Andere Dienste bieten an, im Namen der Erben Accounts von Verstorbenen im Internet zu suchen. Datenschützerin Hansen sieht in bestimmten Fällen eine Berechtigung für solche Dienste. „Das kann – quasi als neutrale Instanz – manchmal sogar hilfreich sein, wenn die Erben einander nicht über den Weg trauen“ so Hansen.“ Hier sollte man aber auch mit einem Notar oder Anwalt zu Rate ziehen..“

Wer Hilfe durch so einen Dienst braucht, sollte laut der Datenschützerin aber unbedingt auf die Seriosität des Unternehmens achten. „Fallen Sie nicht auf Scharlatane herein, die mit unlauteren Absichten gerade erst ihr Angebot begonnen haben“, sagt Hansen. „Oder Dienste, deren, Gerichtsstand so weit weg von Deutschland ist, dass man sein Recht nicht wirkungsvoll vor einem Gericht durchsetzen könnte, wenn man unzufrieden ist.“

Was passiert, wenn ich meinen digitalen Nachlass nicht regle?

Wenn Sie vorab nichts festlegen, bekommen automatisch Ihre Erben die Verantwortung für Ihre Daten und Konten. Ohne Zugangsdaten müssen diese den Diensten erst einen Nachweis Ihres Todes erbringen. Meist ist das ein Erbschein. Den zu beantragen kostet Geld und Zeit – und in dieser laufen Dinge wie Abos für Streamingdienste weiter.
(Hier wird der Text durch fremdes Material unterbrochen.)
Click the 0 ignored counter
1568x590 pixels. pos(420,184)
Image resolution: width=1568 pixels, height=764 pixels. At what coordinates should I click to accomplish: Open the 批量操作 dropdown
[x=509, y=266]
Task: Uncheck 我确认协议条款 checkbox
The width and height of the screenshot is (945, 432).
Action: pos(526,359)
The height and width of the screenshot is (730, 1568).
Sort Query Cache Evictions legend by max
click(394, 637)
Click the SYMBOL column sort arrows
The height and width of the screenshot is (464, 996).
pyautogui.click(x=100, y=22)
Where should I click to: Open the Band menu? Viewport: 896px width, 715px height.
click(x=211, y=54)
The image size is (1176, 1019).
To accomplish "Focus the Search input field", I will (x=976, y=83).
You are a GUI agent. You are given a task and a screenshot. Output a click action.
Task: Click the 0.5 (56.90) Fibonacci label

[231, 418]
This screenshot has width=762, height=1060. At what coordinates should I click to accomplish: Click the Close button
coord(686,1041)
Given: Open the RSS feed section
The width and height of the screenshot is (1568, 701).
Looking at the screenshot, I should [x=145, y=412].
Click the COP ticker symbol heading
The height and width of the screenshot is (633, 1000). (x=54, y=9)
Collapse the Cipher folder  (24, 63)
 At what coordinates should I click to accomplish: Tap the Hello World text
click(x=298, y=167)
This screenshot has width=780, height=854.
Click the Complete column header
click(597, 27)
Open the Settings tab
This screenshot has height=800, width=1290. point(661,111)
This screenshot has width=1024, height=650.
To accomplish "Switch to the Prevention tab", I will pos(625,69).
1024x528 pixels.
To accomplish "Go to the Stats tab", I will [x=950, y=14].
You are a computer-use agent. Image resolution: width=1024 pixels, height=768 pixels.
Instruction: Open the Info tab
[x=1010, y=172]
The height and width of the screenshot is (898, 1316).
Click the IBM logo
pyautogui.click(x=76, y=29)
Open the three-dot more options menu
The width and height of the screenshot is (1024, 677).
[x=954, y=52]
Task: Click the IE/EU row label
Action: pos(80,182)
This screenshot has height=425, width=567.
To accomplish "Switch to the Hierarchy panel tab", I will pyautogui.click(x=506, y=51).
Doch das ist nicht das einzige Problem, sagt Verbraucherschützerin Steffen: „Es kommt auch das Emotionale hinzu: Der Tod einer geliebten Person produziert im Normalfall Trauer“, so Steffen. „Da ist es eine unglaubliche Erleichterung, wenn man konkret im Vorfeld gesagt hat, wie es laufen soll und Zugangsdaten geliefert hat.“

Was, wenn mir egal ist, ob ich als Accountleiche weiterlebe?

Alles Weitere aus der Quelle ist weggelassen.